SUPPLIED PASSAGE =>
Nanomaterials for chemical engineering application
Summary
This course aims at understanding classical and non-classical nucleation theory, at reviewing different techniques for the synthesis of nanomaterials (mainly nanoparticles and thin films) and at learning about some key applications of these nanomaterials in chemical engineering
Content
Keywords
nanomaterials, classical nucleation theory, photovoltaics, light emitting diodes, solar fuels, electrocatalysis
Learning Outcomes
By the end of the course, the student must be able to:
- Describe the differences between properties of bulk and properties of nanomaterials
- Discuss classical and non-classical nucleation theory
- Identify the most suitable synthesis technique to prepare the nanomaterial of choice
- Elaborate the benefits of nanomaterials in energy applications and catalysis.
Transversal skills
- Communicate effectively with professionals from other disciplines.
- Make an oral presentation.
- Collect data.
- Write a scientific or technical report.
Teaching methods
slides, videos, inverted classroom, laboratory at the end of the semester (at EPFL Valais in Sion)
Expected student activities
inverted classroom, 2 days in the laboratory (at EPFL Valais in Sion)
Note: We combine together the 14 practical work hours at the end of the semester so to have 2 full days in the laboratory where students will synthesize nanocrystals, characterize them and test them as electrocatalysts for CO2 reductlon
Assessment methods
Oral exam (60%), lab report (20%), Inverted classroom (20%)
In the programs
- Semester: Fall
- Exam form: Oral (winter session)
- Subject examined: Nanomaterials for chemical engineering application
- Lecture: 2 Hour(s) per week x 14 weeks
- Practical work: 1 Hour(s) per week x 14 weeks
- Type: optional
- Semester: Fall
- Exam form: Oral (winter session)
- Subject examined: Nanomaterials for chemical engineering application
- Lecture: 2 Hour(s) per week x 14 weeks
- Practical work: 1 Hour(s) per week x 14 weeks
- Type: optional

MATERIAL FOR THE TASK =>

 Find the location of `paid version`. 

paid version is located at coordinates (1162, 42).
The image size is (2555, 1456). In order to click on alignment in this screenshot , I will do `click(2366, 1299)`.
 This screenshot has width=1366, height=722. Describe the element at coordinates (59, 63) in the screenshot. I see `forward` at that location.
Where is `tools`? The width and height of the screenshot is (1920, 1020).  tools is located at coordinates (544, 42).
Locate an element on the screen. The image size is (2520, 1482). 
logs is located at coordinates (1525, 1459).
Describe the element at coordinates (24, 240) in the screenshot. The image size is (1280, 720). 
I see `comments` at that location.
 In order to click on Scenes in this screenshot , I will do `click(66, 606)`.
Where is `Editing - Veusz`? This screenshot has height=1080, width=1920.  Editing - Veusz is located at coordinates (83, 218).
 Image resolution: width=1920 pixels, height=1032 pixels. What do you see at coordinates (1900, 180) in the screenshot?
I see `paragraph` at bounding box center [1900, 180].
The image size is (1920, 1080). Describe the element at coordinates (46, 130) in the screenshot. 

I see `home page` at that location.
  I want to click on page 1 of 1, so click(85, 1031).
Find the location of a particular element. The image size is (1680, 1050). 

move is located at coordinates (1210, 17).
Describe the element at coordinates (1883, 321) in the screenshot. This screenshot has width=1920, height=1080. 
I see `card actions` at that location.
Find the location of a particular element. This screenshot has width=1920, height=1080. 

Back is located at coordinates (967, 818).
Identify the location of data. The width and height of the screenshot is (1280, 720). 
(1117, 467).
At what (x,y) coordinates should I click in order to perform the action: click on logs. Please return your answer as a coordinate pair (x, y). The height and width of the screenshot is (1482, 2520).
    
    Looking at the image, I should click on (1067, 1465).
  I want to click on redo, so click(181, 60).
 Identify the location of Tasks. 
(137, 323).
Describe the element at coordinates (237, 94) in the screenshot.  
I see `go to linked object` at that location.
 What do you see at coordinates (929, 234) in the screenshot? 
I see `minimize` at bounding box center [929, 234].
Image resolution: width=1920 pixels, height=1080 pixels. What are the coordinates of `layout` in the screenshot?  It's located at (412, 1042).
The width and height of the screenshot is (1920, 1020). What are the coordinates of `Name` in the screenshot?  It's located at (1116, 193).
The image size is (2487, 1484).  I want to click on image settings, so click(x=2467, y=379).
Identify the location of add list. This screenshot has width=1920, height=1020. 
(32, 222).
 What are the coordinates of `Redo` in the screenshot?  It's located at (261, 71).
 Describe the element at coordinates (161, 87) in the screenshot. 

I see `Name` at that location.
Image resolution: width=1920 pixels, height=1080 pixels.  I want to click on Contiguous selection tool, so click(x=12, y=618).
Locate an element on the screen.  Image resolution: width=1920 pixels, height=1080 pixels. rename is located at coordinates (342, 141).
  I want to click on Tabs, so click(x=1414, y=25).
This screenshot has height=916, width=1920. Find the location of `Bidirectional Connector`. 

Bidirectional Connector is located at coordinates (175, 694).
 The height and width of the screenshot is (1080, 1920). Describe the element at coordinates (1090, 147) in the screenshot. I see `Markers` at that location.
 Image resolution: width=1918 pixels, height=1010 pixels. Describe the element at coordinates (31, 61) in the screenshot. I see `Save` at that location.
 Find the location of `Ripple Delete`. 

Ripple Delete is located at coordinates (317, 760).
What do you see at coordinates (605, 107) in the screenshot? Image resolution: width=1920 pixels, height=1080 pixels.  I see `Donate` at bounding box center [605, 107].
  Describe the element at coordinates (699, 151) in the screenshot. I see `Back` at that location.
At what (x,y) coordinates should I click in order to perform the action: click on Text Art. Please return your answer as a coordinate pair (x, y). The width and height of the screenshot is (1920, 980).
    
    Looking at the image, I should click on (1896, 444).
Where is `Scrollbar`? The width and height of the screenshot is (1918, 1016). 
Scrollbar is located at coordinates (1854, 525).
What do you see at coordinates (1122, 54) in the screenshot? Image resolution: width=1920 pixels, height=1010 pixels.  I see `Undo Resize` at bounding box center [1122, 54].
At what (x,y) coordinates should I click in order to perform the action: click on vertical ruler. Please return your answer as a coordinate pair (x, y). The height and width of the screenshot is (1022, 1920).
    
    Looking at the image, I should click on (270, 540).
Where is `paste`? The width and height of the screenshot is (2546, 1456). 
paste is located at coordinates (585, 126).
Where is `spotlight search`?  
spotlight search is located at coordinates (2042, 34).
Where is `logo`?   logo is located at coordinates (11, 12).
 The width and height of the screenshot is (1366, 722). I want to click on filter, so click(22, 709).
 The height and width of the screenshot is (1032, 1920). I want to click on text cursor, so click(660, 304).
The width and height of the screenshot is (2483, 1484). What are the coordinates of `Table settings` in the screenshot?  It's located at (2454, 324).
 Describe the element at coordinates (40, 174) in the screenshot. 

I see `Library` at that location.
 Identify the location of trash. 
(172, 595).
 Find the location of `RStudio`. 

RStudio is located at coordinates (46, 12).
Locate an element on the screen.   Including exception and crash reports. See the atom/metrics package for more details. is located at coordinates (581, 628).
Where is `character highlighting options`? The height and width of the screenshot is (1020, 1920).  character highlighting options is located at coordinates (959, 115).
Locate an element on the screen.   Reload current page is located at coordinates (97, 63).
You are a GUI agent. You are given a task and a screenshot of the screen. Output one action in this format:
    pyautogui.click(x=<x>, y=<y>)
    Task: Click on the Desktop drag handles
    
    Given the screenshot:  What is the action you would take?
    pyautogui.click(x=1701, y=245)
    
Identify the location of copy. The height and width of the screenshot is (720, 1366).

CHALLENGES =>
1 - Write out the whole course description word for word.
2 - In the rows, rewrite the lines from the one containing "Find the location of a particular element. The" up to and including the one containing "move is located at coordinates (1210, 17).", replacing "particular" with "specific" and leaving everything else unchanged. Return only those lines.

SOLUTIONS TO THE EXERCISE =>
1 -
Nanomaterials for chemical engineering application
Summary
This course aims at understanding classical and non-classical nucleation theory, at reviewing different techniques for the synthesis of nanomaterials (mainly nanoparticles and thin films) and at learning about some key applications of these nanomaterials in chemical engineering
Content
Keywords
nanomaterials, classical nucleation theory, photovoltaics, light emitting diodes, solar fuels, electrocatalysis
Learning Outcomes
By the end of the course, the student must be able to:
- Describe the differences between properties of bulk and properties of nanomaterials
- Discuss classical and non-classical nucleation theory
- Identify the most suitable synthesis technique to prepare the nanomaterial of choice
- Elaborate the benefits of nanomaterials in energy applications and catalysis.
Transversal skills
- Communicate effectively with professionals from other disciplines.
- Make an oral presentation.
- Collect data.
- Write a scientific or technical report.
Teaching methods
slides, videos, inverted classroom, laboratory at the end of the semester (at EPFL Valais in Sion)
Expected student activities
inverted classroom, 2 days in the laboratory (at EPFL Valais in Sion)
Note: We combine together the 14 practical work hours at the end of the semester so to have 2 full days in the laboratory where students will synthesize nanocrystals, characterize them and test them as electrocatalysts for CO2 reductlon
Assessment methods
Oral exam (60%), lab report (20%), Inverted classroom (20%)
In the programs
- Semester: Fall
- Exam form: Oral (winter session)
- Subject examined: Nanomaterials for chemical engineering application
- Lecture: 2 Hour(s) per week x 14 weeks
- Practical work: 1 Hour(s) per week x 14 weeks
- Type: optional
- Semester: Fall
- Exam form: Oral (winter session)
- Subject examined: Nanomaterials for chemical engineering application
- Lecture: 2 Hour(s) per week x 14 weeks
- Practical work: 1 Hour(s) per week x 14 weeks
- Type: optional

2 -
Find the location of a specific element. The image size is (1680, 1050). 

move is located at coordinates (1210, 17).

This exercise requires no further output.